Senang rasanya melihat bahwa publikasi pemerintahan sekarang ini sudah dekat dengan masyarakat. Menghadirkan diri di tengah-tengah lapisan masyarakat, dan tidak terhalang, karena teknologi semakin mendukung keberadaannya. Seperti keberadaan publikasi perpajakan yang sangat variatif di segala media cetak maupun elektronik. Media sosial yang semakin berkembang pesat menjadi sarana bertukar informasi yang sangat cepat. Masyarakat setidaknya mulai dimanjakan dengan segala kemudahan-kemudahan yang disediakan. 

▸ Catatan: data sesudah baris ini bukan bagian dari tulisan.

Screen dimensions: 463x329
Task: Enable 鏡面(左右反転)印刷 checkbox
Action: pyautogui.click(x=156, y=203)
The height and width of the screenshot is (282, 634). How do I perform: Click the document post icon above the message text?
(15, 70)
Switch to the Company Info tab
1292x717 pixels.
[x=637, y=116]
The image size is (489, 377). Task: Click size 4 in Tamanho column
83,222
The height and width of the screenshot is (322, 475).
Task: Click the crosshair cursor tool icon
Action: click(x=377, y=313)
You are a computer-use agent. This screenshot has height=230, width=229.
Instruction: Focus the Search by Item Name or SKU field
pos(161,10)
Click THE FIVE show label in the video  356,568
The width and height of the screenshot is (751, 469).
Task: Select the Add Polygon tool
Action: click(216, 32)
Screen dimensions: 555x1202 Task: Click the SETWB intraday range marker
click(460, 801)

Komunikasi yang menjadi kata kunci dalam memahami sebuah berita terbaru, permasalahan, hingga kebijakan-kebijakan pemerintah sekalipun, terkadang menunjukkan penerimaan dengan cara positif. Namun terkadang pula, timbal balik secara negatif yang terbalut dengan penolakan yang kurang memperlihatkan adat kesopanan budaya timur, sering terlihat dan hal itu sebenarnya tidak perlu ada. Hal ini terlihat dari berapa tanggapan netizen (yaitu istilah pengguna media sosial) di akun twitter milik Ditjen Pajak RI, yang dirasa kurang mempresentasikan etika budaya timur kita. Sangat disayangkan, beberapa penggunaan kata yang kurang bijak untuk diaplikasikan. Namun sebagai kanal media sosial birokrasi pemerintah, jawaban atas tanggapan tersebut tetap konsisten disampaikan sopan dan informatif oleh admin. Seakan semua itu adalah ujian kesabaran bagi para admin media sosial tersebut.

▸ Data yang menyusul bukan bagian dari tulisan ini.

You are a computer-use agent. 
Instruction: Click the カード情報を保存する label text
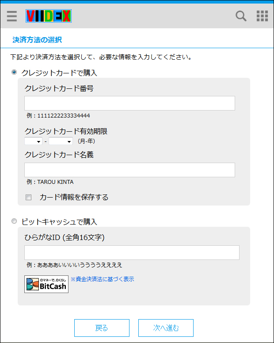[x=74, y=197]
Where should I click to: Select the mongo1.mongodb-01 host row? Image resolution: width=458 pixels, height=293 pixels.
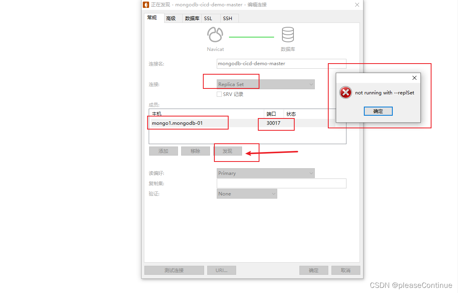pos(177,123)
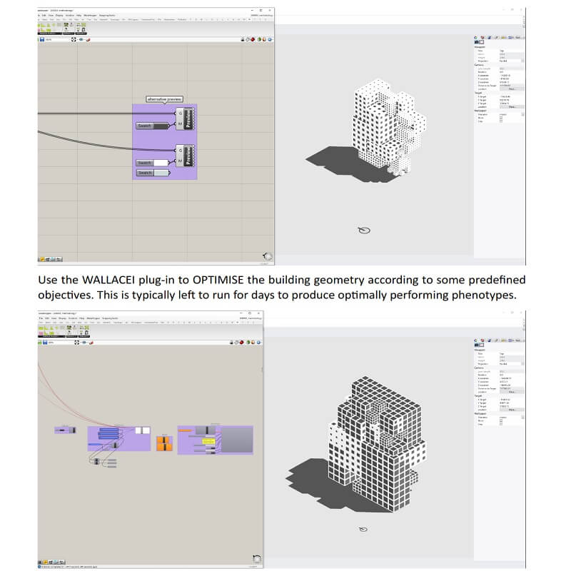Click the compass widget at the top canvas corner

click(267, 256)
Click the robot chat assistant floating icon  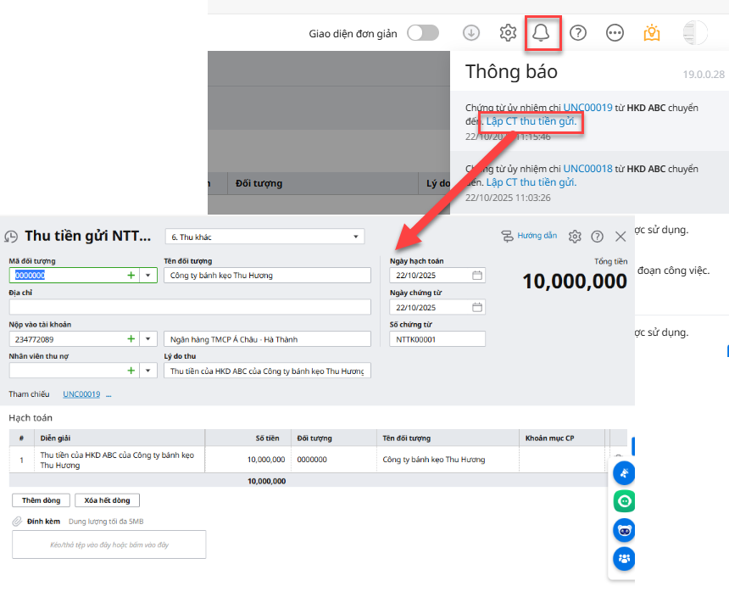pyautogui.click(x=624, y=530)
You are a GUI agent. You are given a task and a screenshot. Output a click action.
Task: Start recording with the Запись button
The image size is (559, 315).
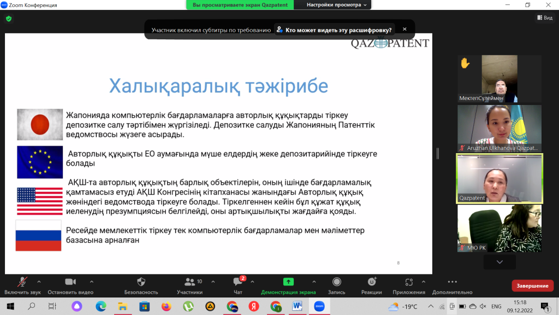click(337, 282)
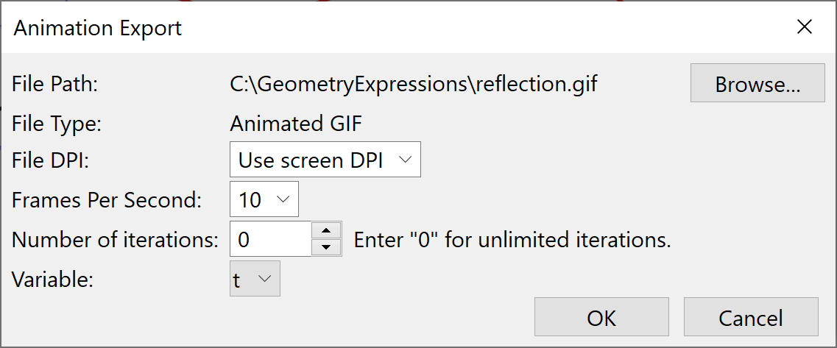Open the Variable dropdown showing t
837x348 pixels.
click(x=255, y=279)
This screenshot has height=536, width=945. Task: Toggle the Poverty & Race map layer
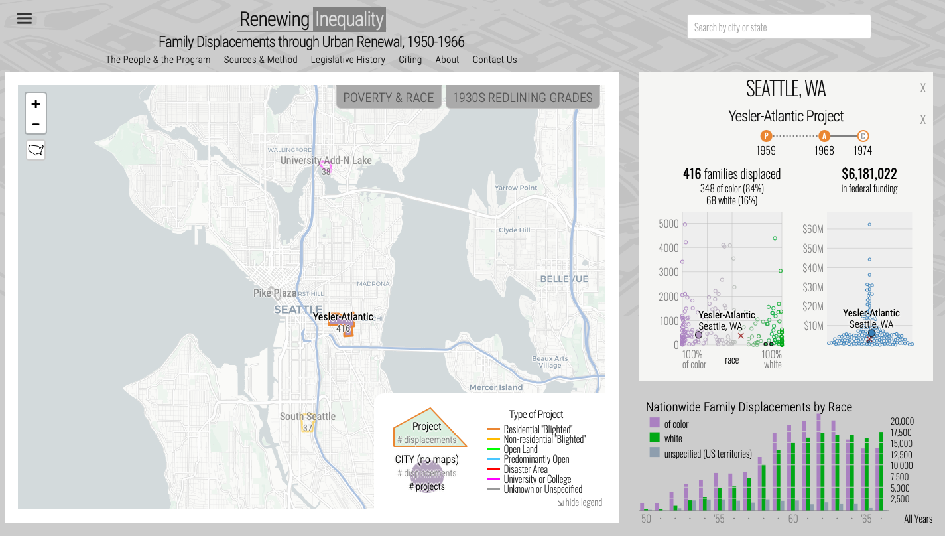(389, 98)
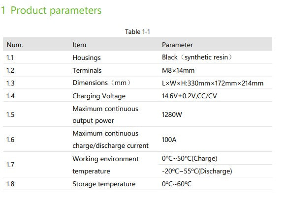
Task: Click the 1280W parameter value
Action: [172, 114]
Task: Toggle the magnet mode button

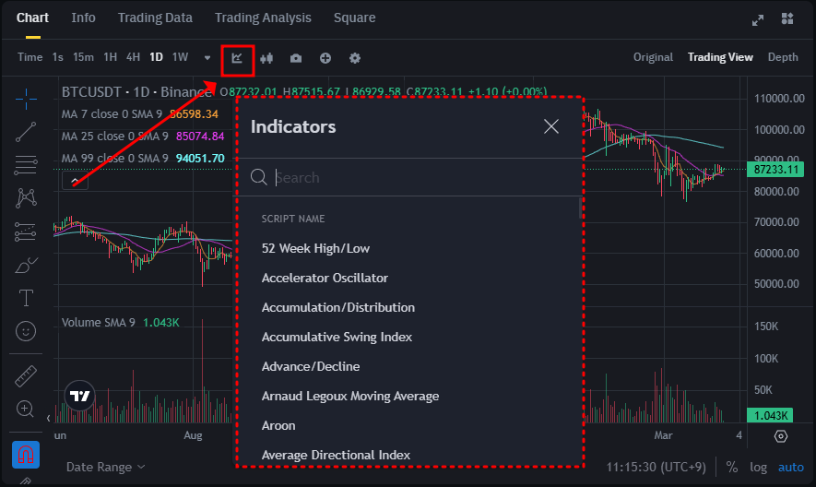Action: [x=26, y=455]
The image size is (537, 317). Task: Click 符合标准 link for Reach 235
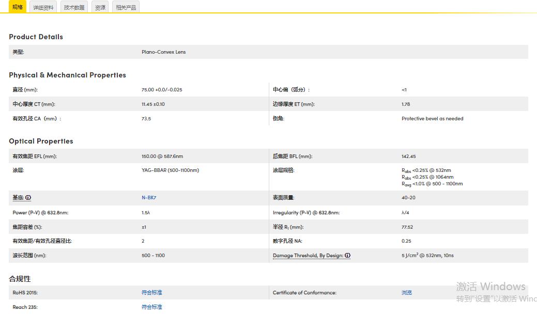[151, 307]
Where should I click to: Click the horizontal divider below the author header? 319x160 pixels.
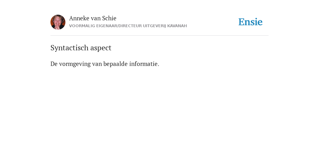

Memahami jenis penolakan itu mungkin bisa disebabkan karena ketidakpahaman maupun keengganan untuk memahami. Enggan karena mungkin belum mempercayai, belum mempercayai mungkin bisa disebabkan karena luka ataupun alasan yang yang benar-benar kuat hingga tidak akan mau untuk mempercayainya. Namun, sejatinya pemerintah dalam hal ini otoritas perpajakan sudah memulai dan sudah bergerak jauh sekali untuk melakukan pembenahan. Menjadi lebih dekat, dan semakin mengedukasi. 

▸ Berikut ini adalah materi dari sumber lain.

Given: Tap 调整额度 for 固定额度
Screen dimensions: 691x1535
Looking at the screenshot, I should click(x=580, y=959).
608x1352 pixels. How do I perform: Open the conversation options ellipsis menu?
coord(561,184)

Beberapa hal yang diimplentasikan yaitu dengan berfokus pada kedua sisi, sisi keadilan yaitu dengan penegakan hukum dan sisi kepedulian dengan mendorong kepatuhan sukarela. Ditjen Pajak terlihat sudah menyadari pentingnya kesadaran perpajakan yang perlu selalu dibangun sebagai penanaman kecintaan terhadap negara Indonesia. Banyak program seperti sadar pajak, business development service, kerjasama dengan para pemangku kepentingan, hingga bermacam-macam kegiatan yang dipublikasikan secara besar-besaran sehingga gaungnya terdengar di seluruh Indonesia bahkan dunia.

Bahkan mengenai beberapa kebijakan, seperti yang baru hangat-hangatnya mengenai sinergi dalam pelaksanaan tugas perpajakan dan keimigrasian. Antara Direktur Jenderal Pajak dan Direktur Jenderal Imigrasi melakukan penanda tanganan perjanjian kerja sama, yang melingkupi;

  1. Pertukaran data dan/atau informasi ;
  2. Kegiatan Intelijen bersama terhadap wajib pajak, penanggung pajak, dan/atau orang asing;
  3. Kerja sama dalam rangka pengawasan dan upaya penegakan hukum pidana dan/atau administrasi dalam lingkup tugas dan fungsi; dan
  4. Pelatihan dan penyuluhan di bidang perpajakan dan keimigrasian yang diperlukan.

Kerja sama ini merupakan awal yang baik, dengan membuktikan adanya bentuk sinergi yang mulai dibangun dan semata-mata bertujuan untuk kepentingan negara. Dan kita masih menunggu kelanjutannya, mengenai peraturan-peraturan teknis yang terkait dan mengatur bentuk perjanjian ini. Sehingga masyarakat luas dapat segera memahami tanpa harus membuat interpretasi yang dapat membuat keresahan,  lewat media-media bersahabat yang telah disediakan Ditjen Pajak maupun Ditjen Imigrasi. Dan semoga dari kejelasan ini, informasi yang dibagikan dapat memunculkan sisi penerimaan yang positif dari masyarakat sebagai pengguna media sosial yang bijak.(*)

*) Tulisan ini merupakan pendapat pribadi penulis dan bukan cerminan sikap instansi penulis bekerja.